Como nunca necesitamos despertar del sueño de
nuestra inconsciencia, de nuestro egoísmo individualista
para despertar a la verdad de lo que somos, a la
consciencia de la Unidad Profunda que nos constituye
como el fondo último de nuestro ser, ahí nos
descubriremos hijos y hermanos.
La
estrella de la pasión por la vida,
por toda vida por insignificante que parezca,
especialmente por las vidas más amenazadas.
Este es el desafío más urgente de nuestro tiempo y no
podemos hablar de "espiritualidad" al margen de este
reto.
Dar vida fue la pasión de Jesús. De tal manera debió ser
así que el evangelista Juan pone en su boca, como
expresión del sentido de su vida, estas palabras:
"Yo he venido para que todos tengan vida y vida
abundante" (Jn 10,10). Dar vida, protegerla,
sanarla, cuidarla, defender su dignidad, denunciar todo
lo que la amenaza y luchar contra ello fue en definitiva
lo que le llevó a perder su propia vida y es el talante
que hoy necesitamos cultivar para poder alumbrar la
noche de nuestro tiempo.
Esta pasión por la vida reclama también de nosotros un
éxodo de una espiritualidad demasiado antropocéntrica a
una espiritualidad biocéntrica. Cuidar toda vida,
protegerla, alentarla es un reto ineludible si queremos
salvar el planeta y salvarnos nosotros en él.
La
estrella de la compasión:
la
noche es peligrosa para los sin hogar, para los que
duermen al raso sin protección alguna, indefensos ante
los salteadores de turno de todos los tiempos.
Hoy tirados al raso mal heridos de muerte están
continentes enteros. África es uno de los escandalosos.
Por eso, en este tiempo de noche, urge encender la
estrella de la compasión en nuestro corazón para que se
deje afectar por el dolor y movilice nuestro cuerpo con
un amor operativo que hace de nuestros pies pies que
inician y reclaman una movilización ciudadana hacia un
nuevo orden internacional más justo.
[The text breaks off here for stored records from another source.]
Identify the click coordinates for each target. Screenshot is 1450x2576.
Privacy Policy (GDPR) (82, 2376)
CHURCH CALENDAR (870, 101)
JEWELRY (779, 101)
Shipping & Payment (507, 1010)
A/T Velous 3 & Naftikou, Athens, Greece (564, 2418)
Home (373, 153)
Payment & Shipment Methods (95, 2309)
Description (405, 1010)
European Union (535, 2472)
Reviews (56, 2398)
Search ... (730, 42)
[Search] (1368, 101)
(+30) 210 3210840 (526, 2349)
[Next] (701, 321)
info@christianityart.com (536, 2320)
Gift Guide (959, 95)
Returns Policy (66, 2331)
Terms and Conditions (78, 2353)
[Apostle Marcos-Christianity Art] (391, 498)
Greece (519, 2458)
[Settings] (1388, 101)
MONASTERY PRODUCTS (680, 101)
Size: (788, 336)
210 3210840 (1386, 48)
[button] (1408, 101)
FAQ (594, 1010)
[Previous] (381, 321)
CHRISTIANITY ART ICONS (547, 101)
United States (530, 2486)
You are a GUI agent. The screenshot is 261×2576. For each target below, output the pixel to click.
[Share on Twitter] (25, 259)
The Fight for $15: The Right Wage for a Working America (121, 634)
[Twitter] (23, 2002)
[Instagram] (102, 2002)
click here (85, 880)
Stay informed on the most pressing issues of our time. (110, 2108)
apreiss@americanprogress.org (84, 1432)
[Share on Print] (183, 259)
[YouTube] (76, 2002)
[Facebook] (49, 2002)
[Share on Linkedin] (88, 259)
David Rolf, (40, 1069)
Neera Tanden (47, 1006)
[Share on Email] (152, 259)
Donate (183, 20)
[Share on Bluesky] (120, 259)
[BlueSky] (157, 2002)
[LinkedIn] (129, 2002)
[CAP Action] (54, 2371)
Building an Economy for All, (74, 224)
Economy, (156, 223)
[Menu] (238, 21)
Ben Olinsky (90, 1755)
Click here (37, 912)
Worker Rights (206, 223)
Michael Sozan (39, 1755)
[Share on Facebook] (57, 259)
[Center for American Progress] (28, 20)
Entonces se
convertirán en pies samaritanos y nuestras manos serán
manos sanadoras.
La
estrella de la búsqueda.
En
la noche no se ve claro, los caminos no se distinguen
con precisión, el miedo puede paralizar nuestros pies y
hay que aprender a caminar con poca luz, convirtiendo
nuestros pies en buscadores con otros, peregrinos en
búsqueda de sentido, arriesgando a roturar senderos de
una paz que se besa con la justicia, abriendo caminos
nuevos hacia otro mundo posible.
Una búsqueda hacia el encuentro con nosotros
mismos, con los otros, lo otro y el misterio que
llamamos Dios.
Caminar no como quien lo tiene todo claro y va dando
lecciones a los otros, sino como modestos buscadores
de la verdad siempre inasible, sabiendo vivir en la
inseguridad, uniendo nuestros pasos vacilantes a otros
pasos, de compañeros de camino, para juntos ofrecernos
nuestros modestos senderos de luz, pero capaces de
iluminar el paso de cada día.
La
estrella de la contemplación.
Necesitamos cultivar no sólo unos ojos que vean la
realidad sino que sean capaces de contemplar, en medio
de la noche la presencia de la Luz: una luz que brota de
lo profundo de lo Real, del fondo del ser donde el Dios,
fuente de vida, amor estructurante, lo sostiene todo;
una luz que nos descubre nuestro ser esencial: hijos
amados y hermanados con todos y con todo.
La
noche reclama personas capaces de cultivar la
experiencia mística, de ver la presencia del Dios
invisible en medio de las realidades sencillas y
cotidianas, en lo profundo del corazón de cada ser
humano, de cada realidad viviente, de cada palmo de
nuestra tierra, en el misterio insondable del universo
preñado de gracia.
Es
tiempo de noche
por eso nos animamos a cultivar en
nuestras personas y comunidades la luz de la estrella de
la consciencia, de la pasión por la vida, de la
compasión, de la búsqueda, de la contemplación.